UUP, which has more than 35,000 members including about 1,400 in the area, had been without a contract since 2011. Under the proposal, members would receive a zero percent wage increase for the three years, 2011 to 2013, and 2 percent increases in 2014 and 2015. Contributions toward health coverage would increase.
According to the State Budget Office, the agreement will save about $87 million in wages through a Deficit Reduction Program over the contract period, a media release from the governor’s office said. All changes to health benefits will save $99 million during the contract period.
The agreement is tentative pending ratification by UUP membership, which union officials said is expected this spring.
John Taylor, president of the UUP Chapter at the State University College of Technology at Delhi, said he would be recommending passage of the agreement to the local’s approximately 375 members. UUP negotiators worked long and hard for an equitable balance that benefits SUNY as well, he said.

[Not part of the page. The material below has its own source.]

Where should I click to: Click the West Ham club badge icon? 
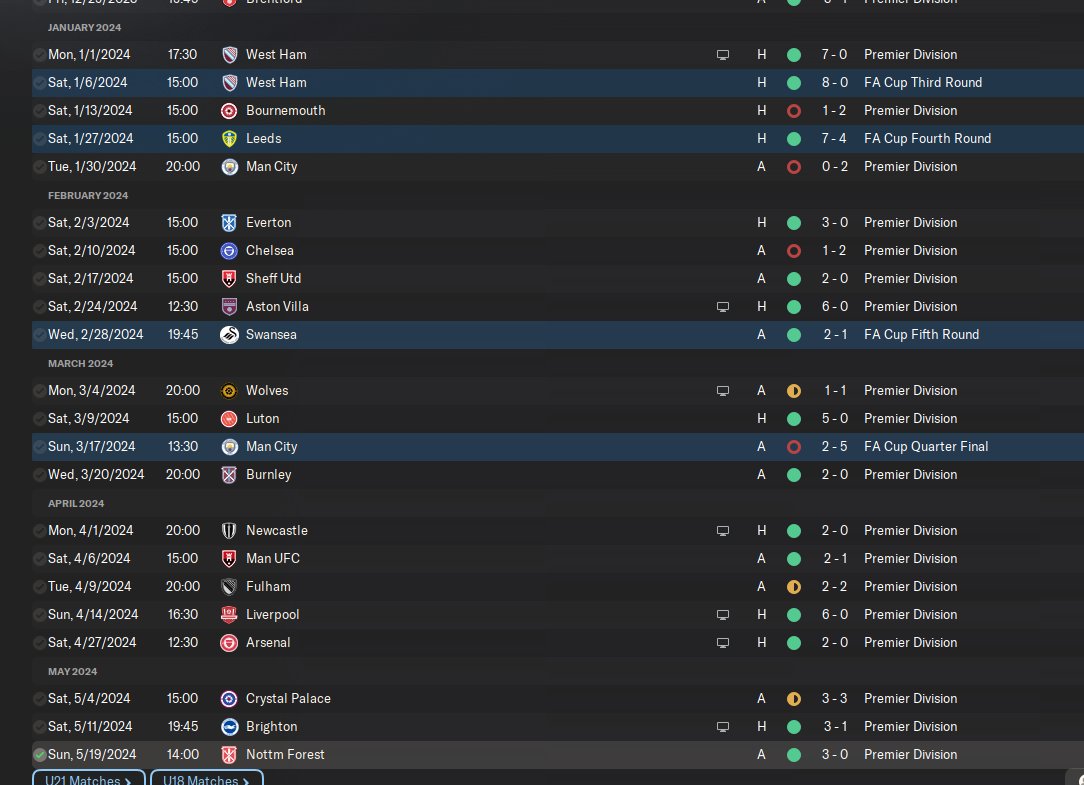coord(230,55)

“It is a reasonable proposal in a difficult economic time for all state agencies. The proposal would be fairly described as the best that can be expected,’’ Taylor said in an emailed statement. “The articles presented show a commitment from UUP to the future of higher education in New York state and dedication to improving working conditions for its members. The union is also showing its willingness to save the state money by accepting increases in member health benefit costs and Deficit Reduction unpaid leave days.’’
Fred Kowal, president of the UUP Chapter at the State University College of Agriculture and Technology at Cobleskill, deferred comments about the agreement to the union president and his office. The Cobleskill unit has about 300 members, Kowal said.
The UUP Chapter at the State University College at Oneonta has about 750 members, unit president William Simons said.
Simons also deferred comment because the pending contract is a statewide, not local, agreement.
UUP President Phillip H. Smith said the tentative contract is fair for the union and the state.
“This contract meets the unique needs of our members and meets the state’s need to achieve savings in these difficult economic times,” Smith said in the release.
SUNY Chancellor Nancy Zimpher expressed appreciation to state and UUP representatives and the SUNY team on reaching a “conceptual agreement.’’
“While a final agreement is subject to ratification by the full membership, the Memorandum of Understanding represents a significant accomplishment through compromise by all parties in achieving a fair and equitable settlement given these difficult economic times,” Zimpher said in the media release issued by the governor’s office.
Gov. Andrew Cuomo said the state was able to reach a fair agreement with UUP through collaboration.
“This contract agreement continues the state’s commitment to fiscal discipline while recognizing the vital role our university employees play in a strong SUNY system,” Cuomo said in a prepared statement.
The release said the tentative pact includes:
• A 2-percentage-point increase in health insurance premium contributions for employees earning less than $40,137, making the share 12 percent for individuals and 27 percent for family premiums.
• A 6 percentage point increase for employees earning $40,137 and above, making the share 16 percent for individuals and 31 percent for family premiums.
• A Deficit Reduction Program.
• Payments of $500, $500, and $250 to be awarded to employees at the discretion of the chancellor. UUP members receive no “step” increases or longevity payments but campus presidents may make performance incentive lump-sum payments of 0.5 percent annually (1 percent at end of the contract term).
The American Arbitration Association will conduct a ratification vote by mail this spring. UUP members will have about three weeks to return ballots to AAA.
A simple majority is needed to pass the tentative agreement, Communications Director Denyce Duncan Lacy said Tuesday. Union officials will be sharing specific details about the old and new contracts with members in local units during the days ahead, she said, and will look for ratification in the spring.
“We think it’s a good contract,’’ she said.